* _TO DO_:
1. From the passage on heart disease research in Hispanic populations, return the stretch from "Genomic studies allow" through "samples to date.", copied word for word.
2. Answer these from the passage on heart disease research in Hispanic populations:
(a) How large is the grant from the National Heart, Lung and Blood Institute?
(b) Researchers from which two universities will carry out the work?
(c) What share of all GWAS study samples do Hispanic populations make up, according to the GWAS diversity monitor?
3. Extend the passage on heart disease research in Hispanic populations, starting right after its final sentence.

* _PASSAGE PROVIDED_:
.....
Cardiovascular disease is the leading cause of death in the United States. Hispanic/Latino (hereafter referred to as Hispanic) populations are more likely than non-Hispanic populations to experience common risk factors for cardiovascular disease like Type 2 diabetes and obesity.
A $2.5 million grant from the National Heart, Lung and Blood Institute (NHLBI) will allow researchers from the University of North Carolina at Chapel Hill and Penn State to examine the genetic underpinnings of heart attack and stroke in a consortium of studies of Hispanic populations from across the Americas.
Genomic studies allow researchers to explore how variation in DNA influences the health of individuals within a population. Genomic data and analyses for Hispanic populations have been very limited. According to the Genome-wide Association Study (GWAS) diversity monitor, Hispanic populations represent less than 1% of all GWAS study samples to date.
.....
* _Dataset items_:
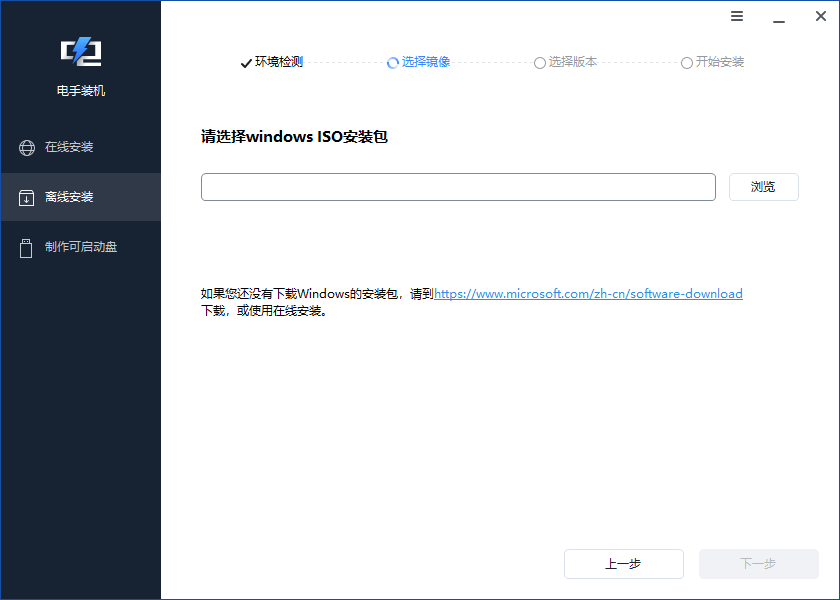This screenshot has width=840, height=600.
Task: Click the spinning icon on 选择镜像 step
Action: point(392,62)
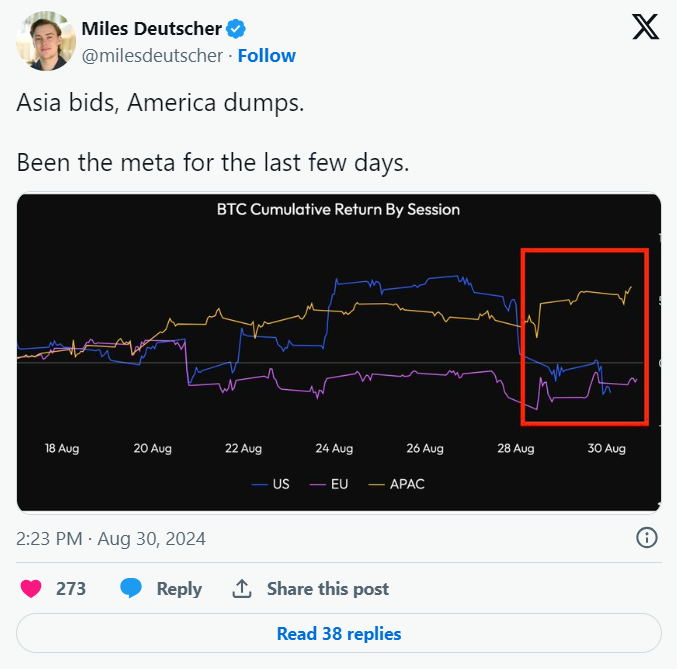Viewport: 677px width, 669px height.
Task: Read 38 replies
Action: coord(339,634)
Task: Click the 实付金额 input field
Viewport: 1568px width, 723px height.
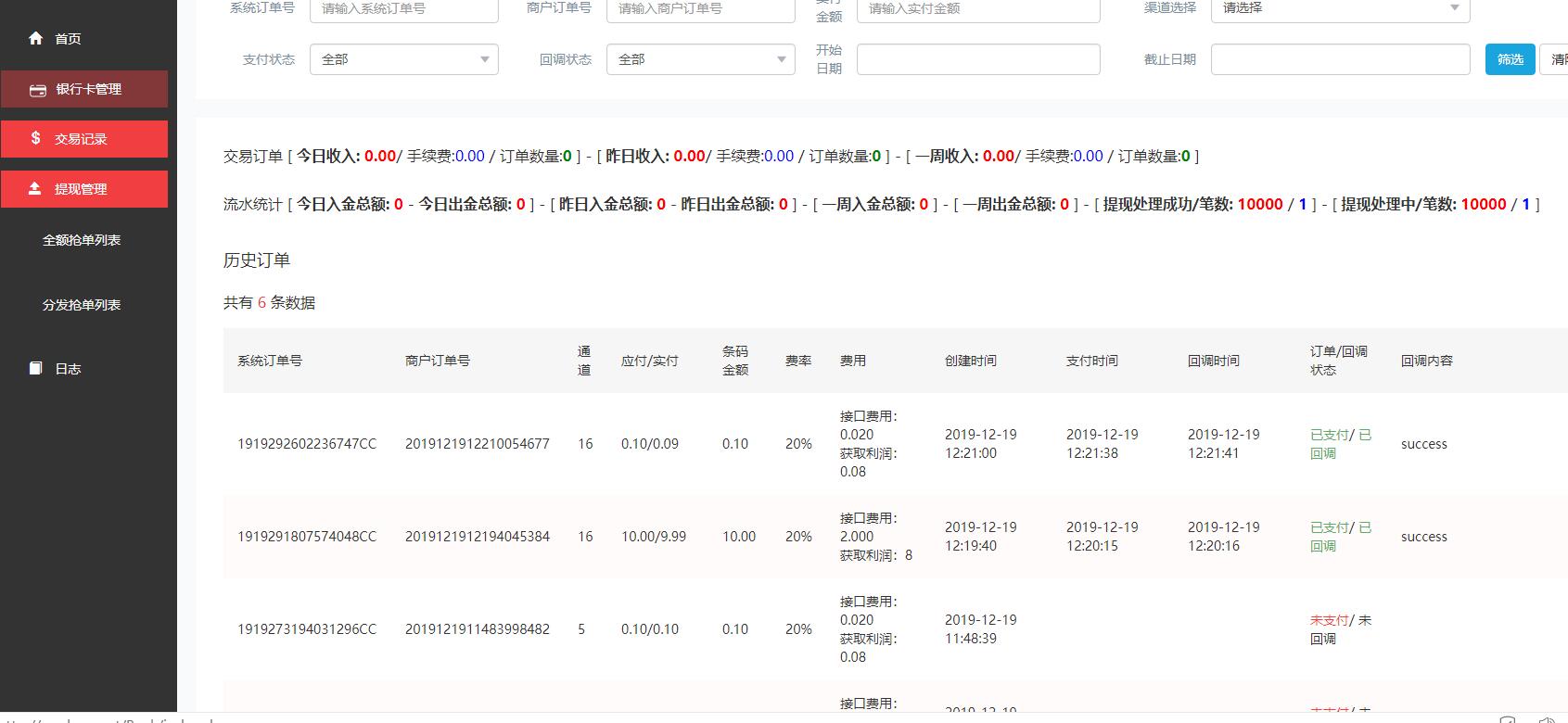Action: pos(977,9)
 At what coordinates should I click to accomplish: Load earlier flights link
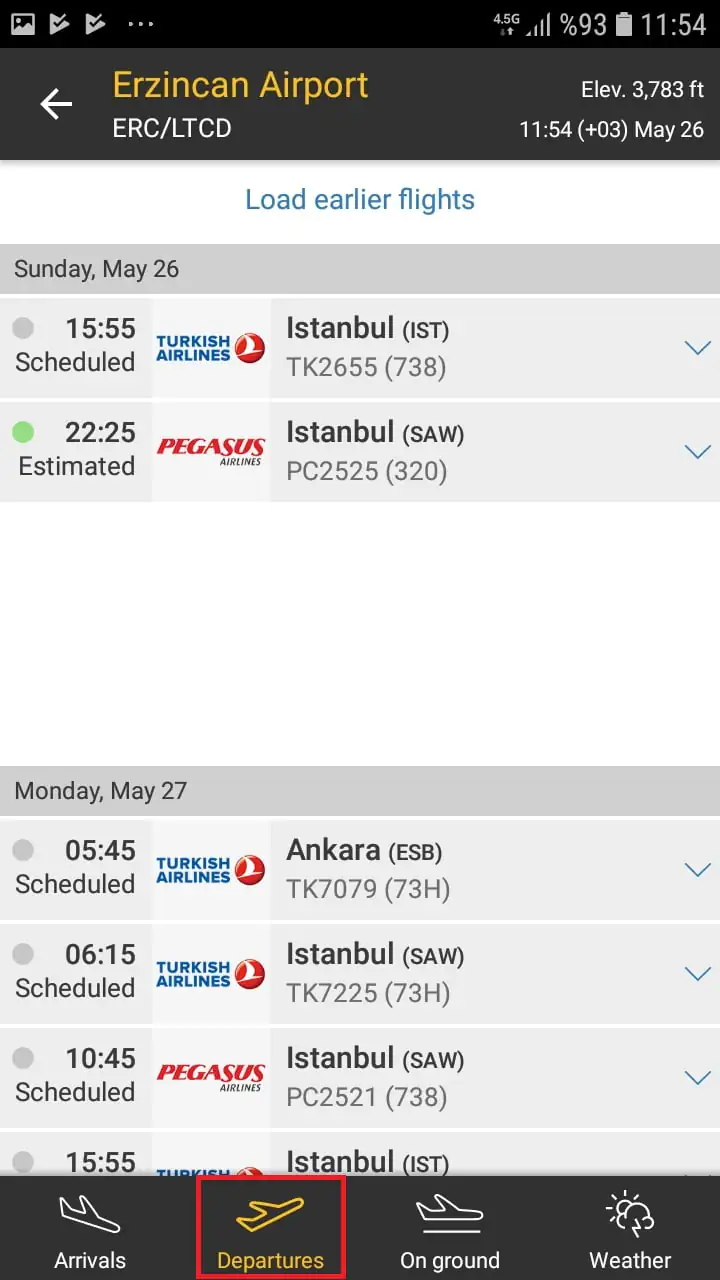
.....
* _NUMBERED RESPONSES_:
1.
Genomic studies allow researchers to explore how variation in DNA influences the health of individuals within a population. Genomic data and analyses for Hispanic populations have been very limited. According to the Genome-wide Association Study (GWAS) diversity monitor, Hispanic populations represent less than 1% of all GWAS study samples to date.

2.
(a) $2.5 million
(b) The University of North Carolina at Chapel Hill and Penn State
(c) Less than 1%

3.
In this project, Misa Graff, PhD, associate professor of epidemiology at the UNC-Chapel Hill Gillings School of Global Public Health, and Lindsay Fernández-Rhodes, PhD, assistant professor of biobehavioral health at Penn State, and, will compile and analyze genomic datasets of Hispanic populations from across the Americas to study which genes (or genetic regions) are associated with strokes and heart attack.
The researchers expect to discover new genes associated with cardiovascular diseases, and they are hopeful that these discoveries could lead to the development of new prevention programs or treatments for cardiovascular disease.